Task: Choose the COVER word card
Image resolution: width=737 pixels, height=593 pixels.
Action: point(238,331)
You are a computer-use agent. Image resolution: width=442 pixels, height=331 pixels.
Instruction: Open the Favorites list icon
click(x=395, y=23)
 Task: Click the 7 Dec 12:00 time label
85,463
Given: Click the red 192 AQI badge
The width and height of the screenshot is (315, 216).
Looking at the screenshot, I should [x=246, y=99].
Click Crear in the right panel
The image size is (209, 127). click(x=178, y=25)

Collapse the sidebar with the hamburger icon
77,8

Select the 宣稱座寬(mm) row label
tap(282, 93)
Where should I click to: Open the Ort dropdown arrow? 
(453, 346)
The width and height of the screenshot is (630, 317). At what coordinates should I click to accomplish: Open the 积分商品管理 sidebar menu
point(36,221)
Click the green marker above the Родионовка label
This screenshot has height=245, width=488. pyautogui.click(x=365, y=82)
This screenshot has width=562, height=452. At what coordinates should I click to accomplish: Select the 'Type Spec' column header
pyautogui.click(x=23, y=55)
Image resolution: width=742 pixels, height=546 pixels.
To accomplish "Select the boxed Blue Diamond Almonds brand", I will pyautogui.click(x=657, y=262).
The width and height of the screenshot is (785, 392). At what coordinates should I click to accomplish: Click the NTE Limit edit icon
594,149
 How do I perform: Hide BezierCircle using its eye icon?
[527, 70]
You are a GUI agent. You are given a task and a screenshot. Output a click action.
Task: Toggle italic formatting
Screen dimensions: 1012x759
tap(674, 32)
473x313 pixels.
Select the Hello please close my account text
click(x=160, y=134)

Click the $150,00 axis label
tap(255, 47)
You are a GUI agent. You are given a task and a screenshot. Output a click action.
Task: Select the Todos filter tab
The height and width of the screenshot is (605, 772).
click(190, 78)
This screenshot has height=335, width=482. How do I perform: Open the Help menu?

* [BRIEF]: Whatever the entries say, repeat all of them exactly.

* [SOLUTION TO THIS EXERCISE]:
Task: Choose the COVER word card
Image resolution: width=737 pixels, height=593 pixels.
Action: point(238,331)
You are a computer-use agent. Image resolution: width=442 pixels, height=331 pixels.
Instruction: Open the Favorites list icon
click(x=395, y=23)
 Task: Click the 7 Dec 12:00 time label
85,463
Given: Click the red 192 AQI badge
The width and height of the screenshot is (315, 216).
Looking at the screenshot, I should [x=246, y=99].
Click Crear in the right panel
The image size is (209, 127). click(x=178, y=25)

Collapse the sidebar with the hamburger icon
77,8

Select the 宣稱座寬(mm) row label
tap(282, 93)
Where should I click to: Open the Ort dropdown arrow? 
(453, 346)
The width and height of the screenshot is (630, 317). At what coordinates should I click to accomplish: Open the 积分商品管理 sidebar menu
point(36,221)
Click the green marker above the Родионовка label
This screenshot has height=245, width=488. pyautogui.click(x=365, y=82)
This screenshot has width=562, height=452. At what coordinates should I click to accomplish: Select the 'Type Spec' column header
pyautogui.click(x=23, y=55)
Image resolution: width=742 pixels, height=546 pixels.
To accomplish "Select the boxed Blue Diamond Almonds brand", I will pyautogui.click(x=657, y=262).
The width and height of the screenshot is (785, 392). At what coordinates should I click to accomplish: Click the NTE Limit edit icon
594,149
 How do I perform: Hide BezierCircle using its eye icon?
[527, 70]
You are a GUI agent. You are given a task and a screenshot. Output a click action.
Task: Toggle italic formatting
Screen dimensions: 1012x759
tap(674, 32)
473x313 pixels.
Select the Hello please close my account text
click(x=160, y=134)

Click the $150,00 axis label
tap(255, 47)
You are a GUI agent. You are given a task and a screenshot. Output a click action.
Task: Select the Todos filter tab
The height and width of the screenshot is (605, 772).
click(190, 78)
This screenshot has height=335, width=482. How do I perform: Open the Help menu?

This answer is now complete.